- [Data to use]
※ ※ ※

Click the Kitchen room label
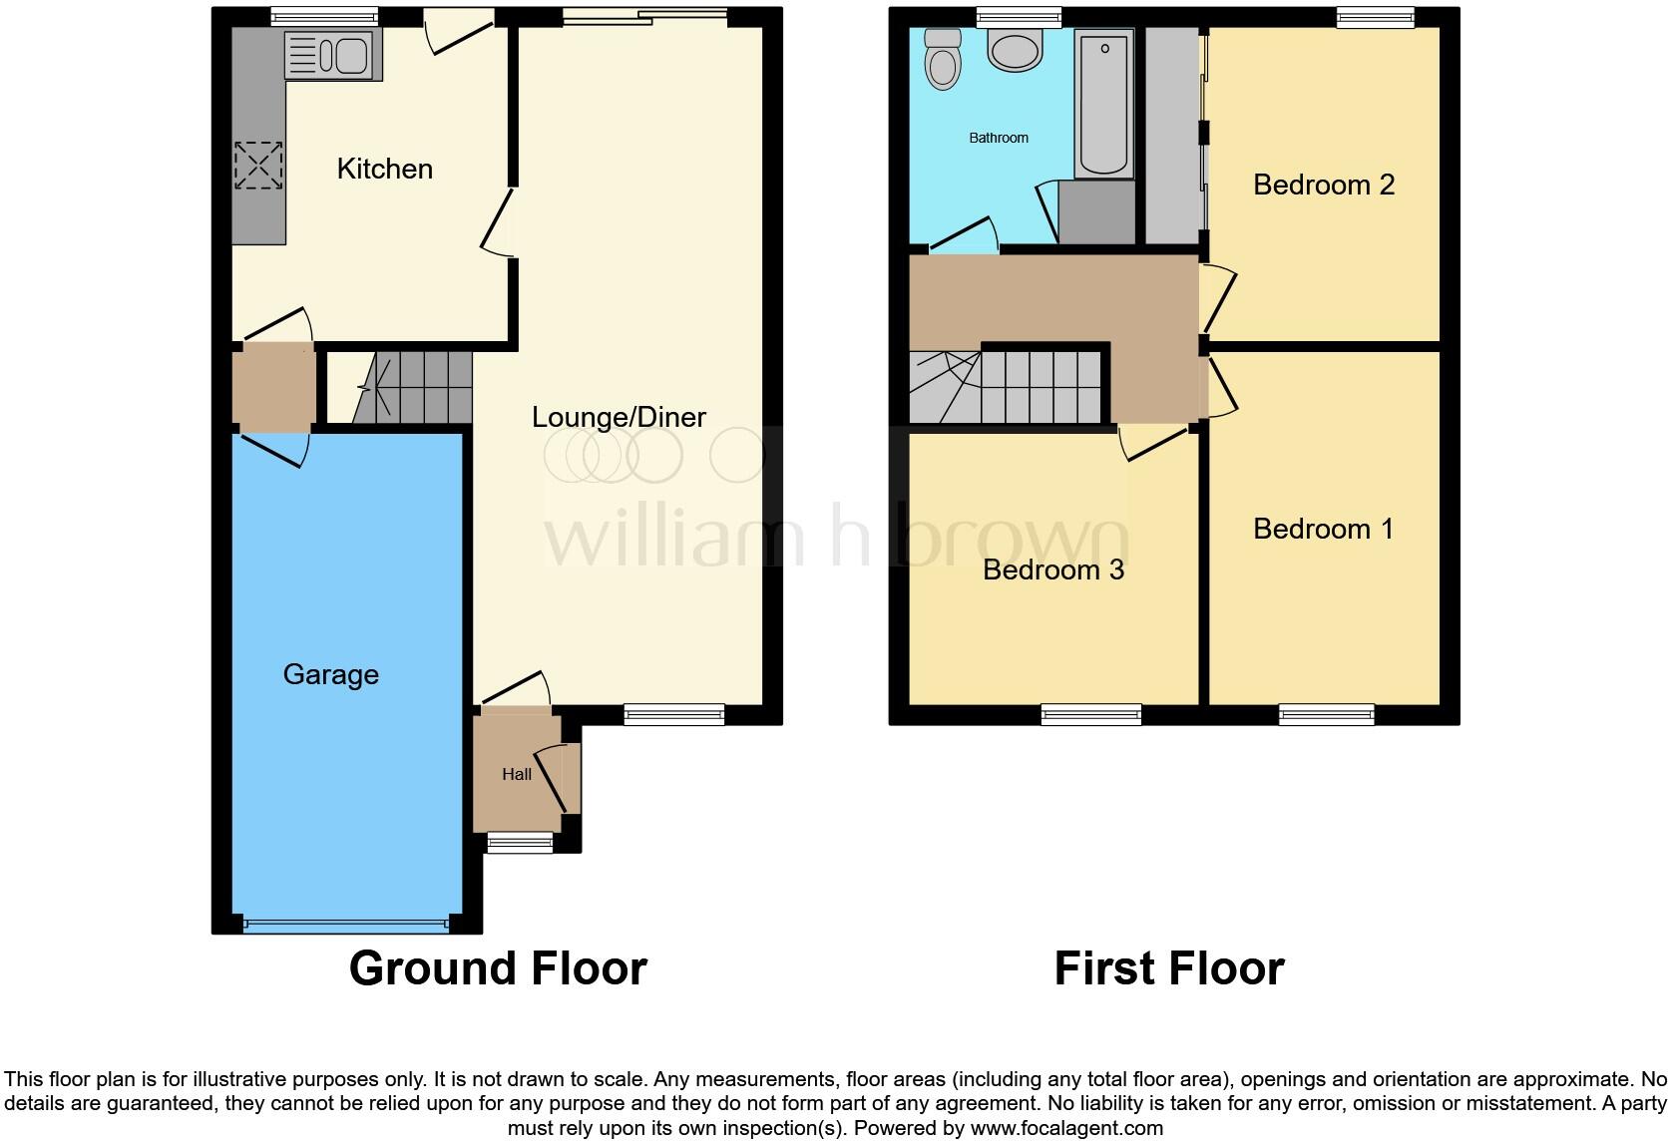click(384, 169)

※ ※ ※

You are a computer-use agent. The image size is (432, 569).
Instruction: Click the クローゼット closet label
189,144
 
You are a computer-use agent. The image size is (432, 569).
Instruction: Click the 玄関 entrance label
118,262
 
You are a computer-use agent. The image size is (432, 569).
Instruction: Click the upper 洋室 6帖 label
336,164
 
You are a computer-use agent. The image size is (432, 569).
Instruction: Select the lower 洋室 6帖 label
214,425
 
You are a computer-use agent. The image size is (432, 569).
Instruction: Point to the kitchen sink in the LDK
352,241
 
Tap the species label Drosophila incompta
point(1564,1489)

※ ※ ※

Count the lines in the listing above that contain the string "Instruction" with matching capitalization, and give only that number.

- [Answer] 5